— begin Information provided —

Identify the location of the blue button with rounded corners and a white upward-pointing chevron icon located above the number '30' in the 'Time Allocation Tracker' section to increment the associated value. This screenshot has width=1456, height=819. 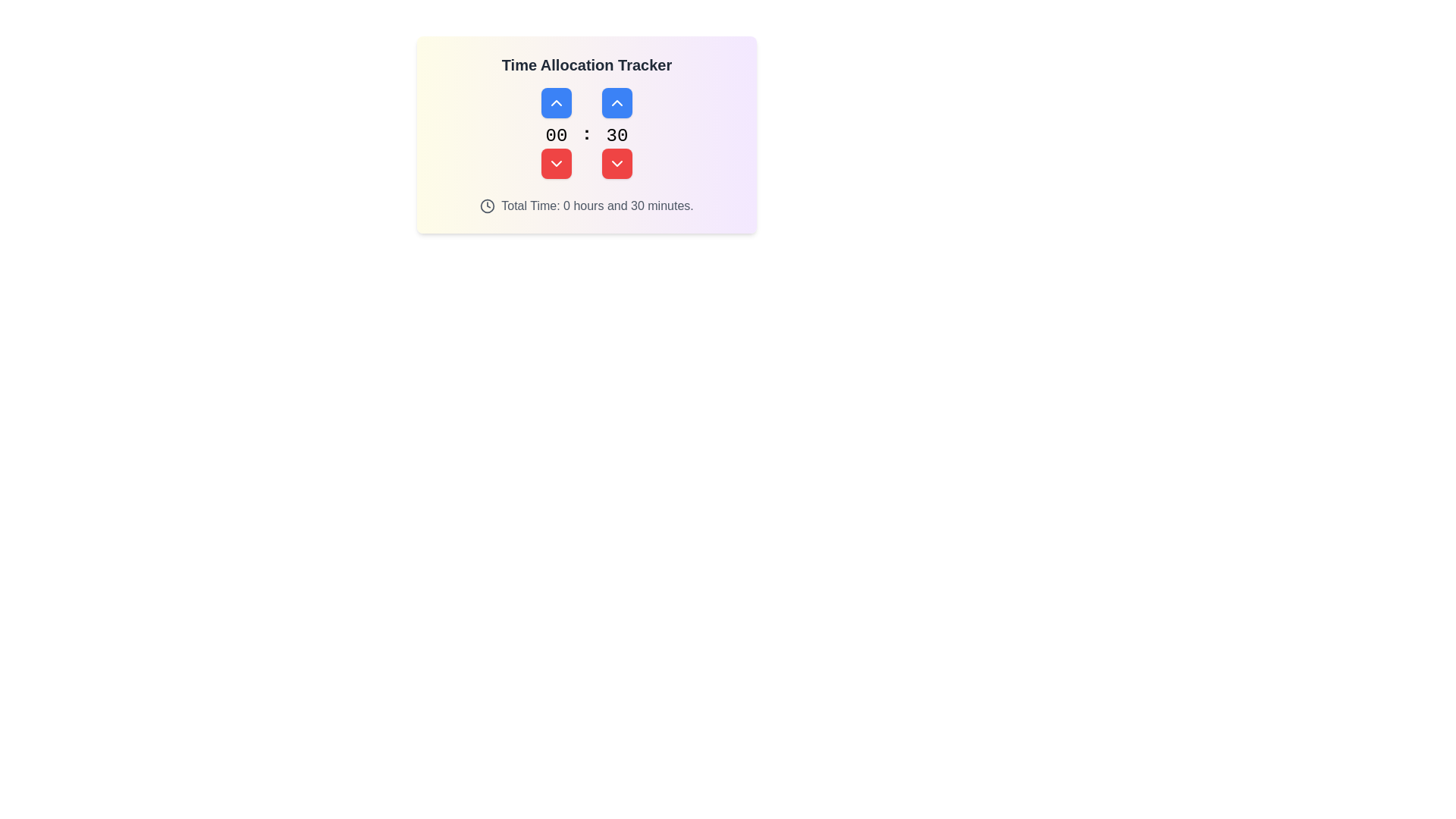
(617, 102).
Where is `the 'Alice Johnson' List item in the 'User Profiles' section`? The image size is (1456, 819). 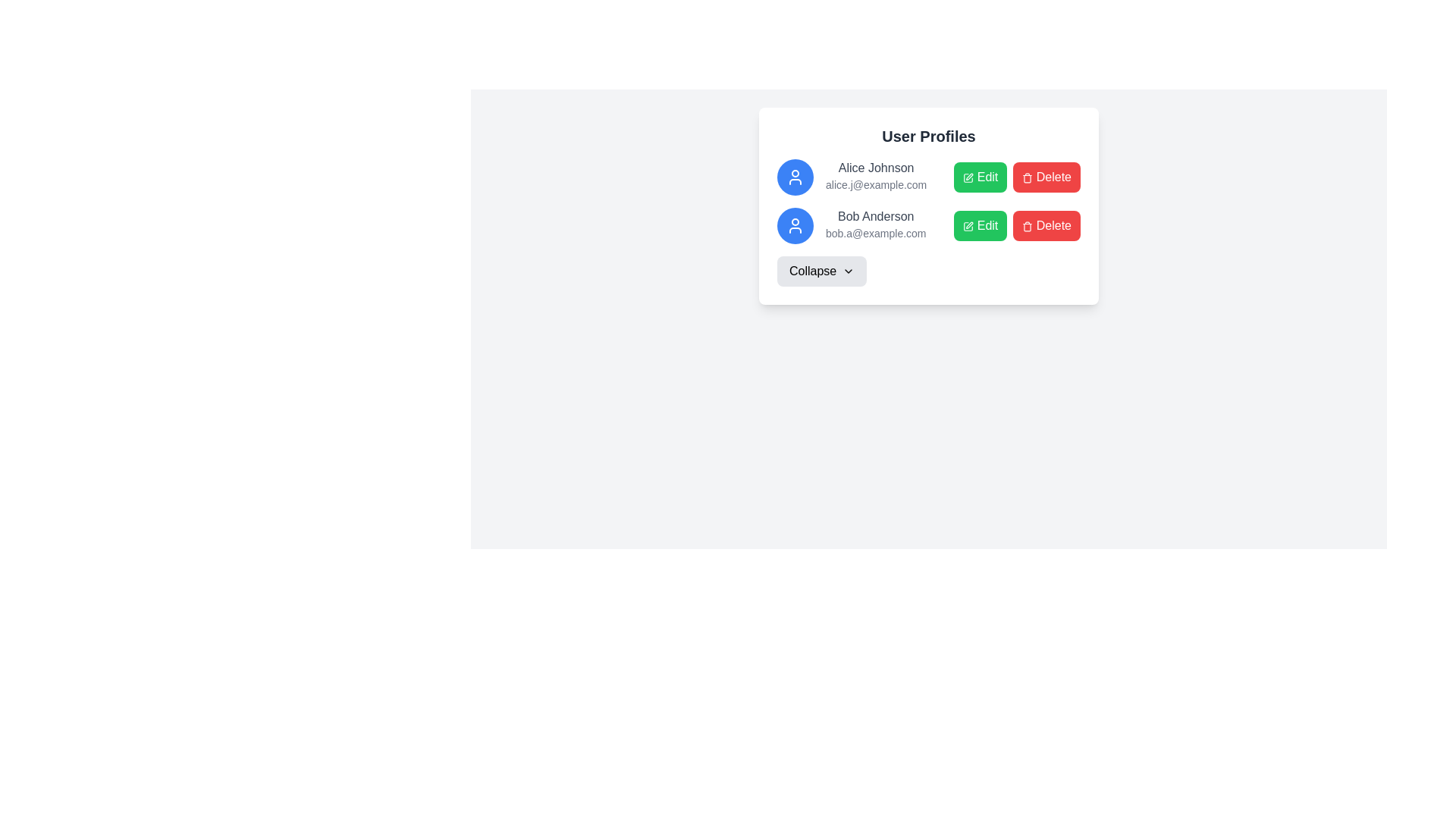 the 'Alice Johnson' List item in the 'User Profiles' section is located at coordinates (927, 177).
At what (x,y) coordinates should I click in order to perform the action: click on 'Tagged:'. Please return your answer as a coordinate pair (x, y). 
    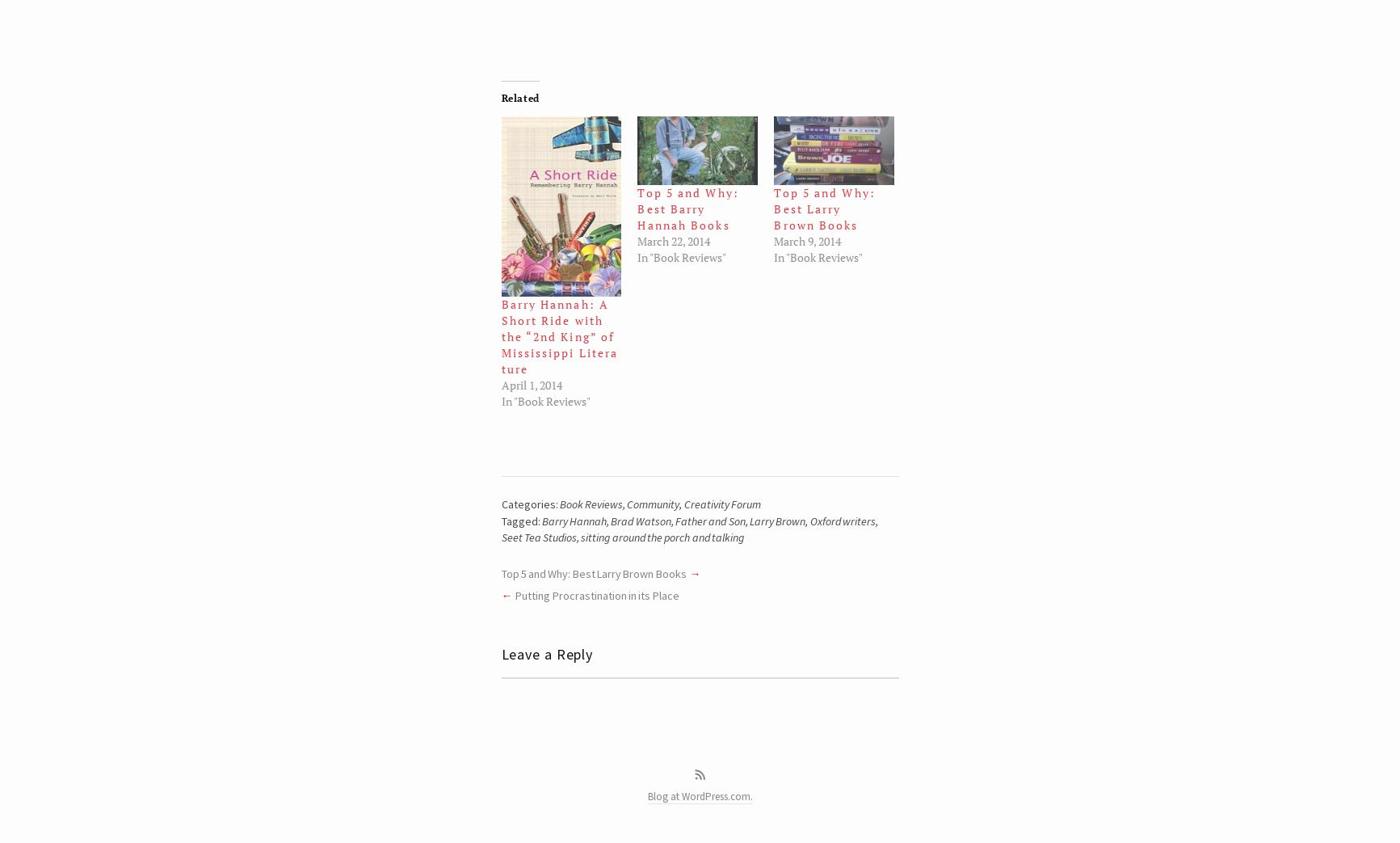
    Looking at the image, I should click on (521, 519).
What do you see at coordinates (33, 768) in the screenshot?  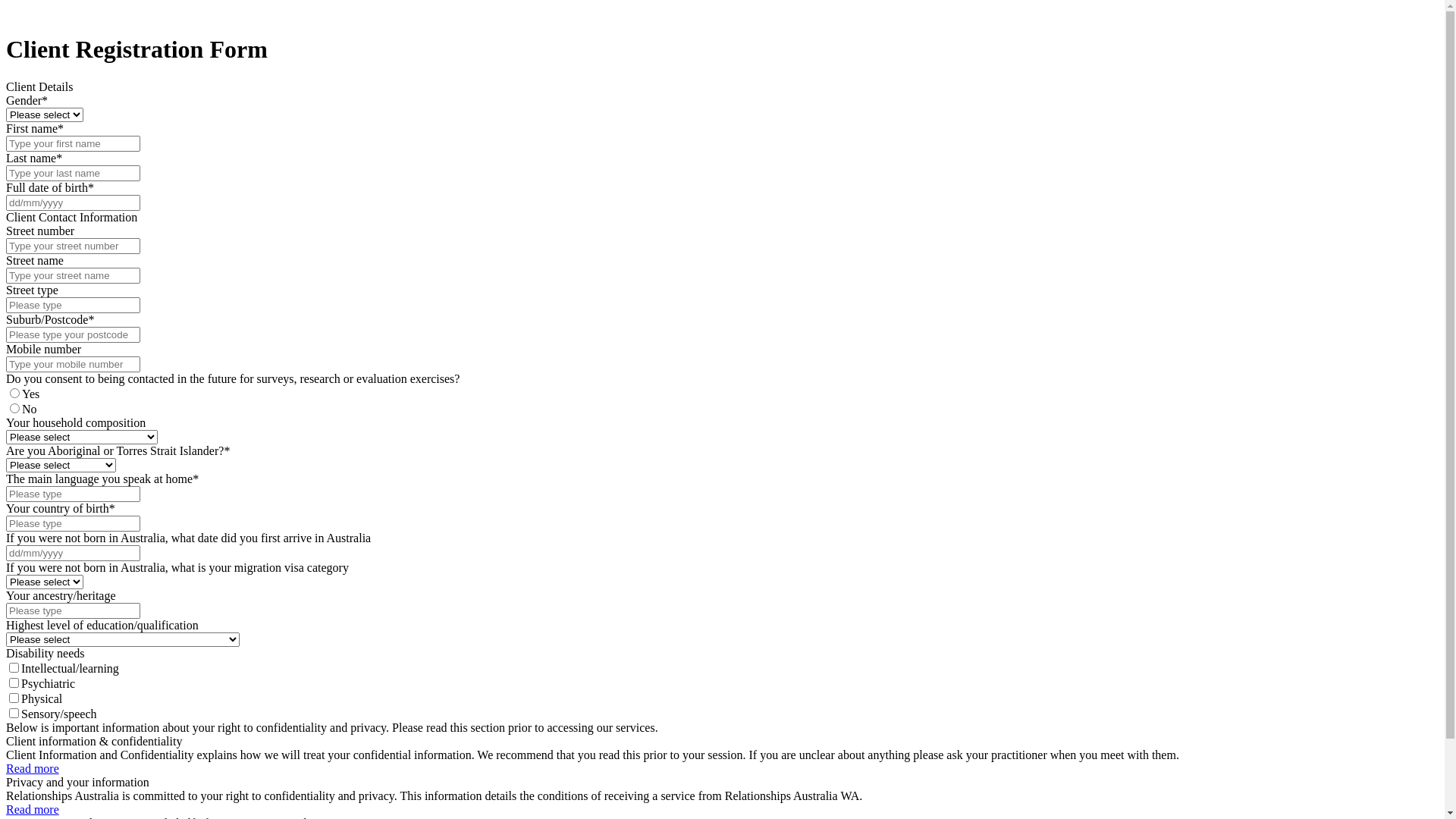 I see `'Read more'` at bounding box center [33, 768].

— end Information provided —

Exercise prompt: Copy everything in the material from the line containing "At what (x,y)" down to the line containing "Looking at the", both of those lines included. Leave out the pictures.

Result below:
At what (x,y) coordinates should I click in order to perform the action: click on 'Tagged:'. Please return your answer as a coordinate pair (x, y). 
    Looking at the image, I should click on (521, 519).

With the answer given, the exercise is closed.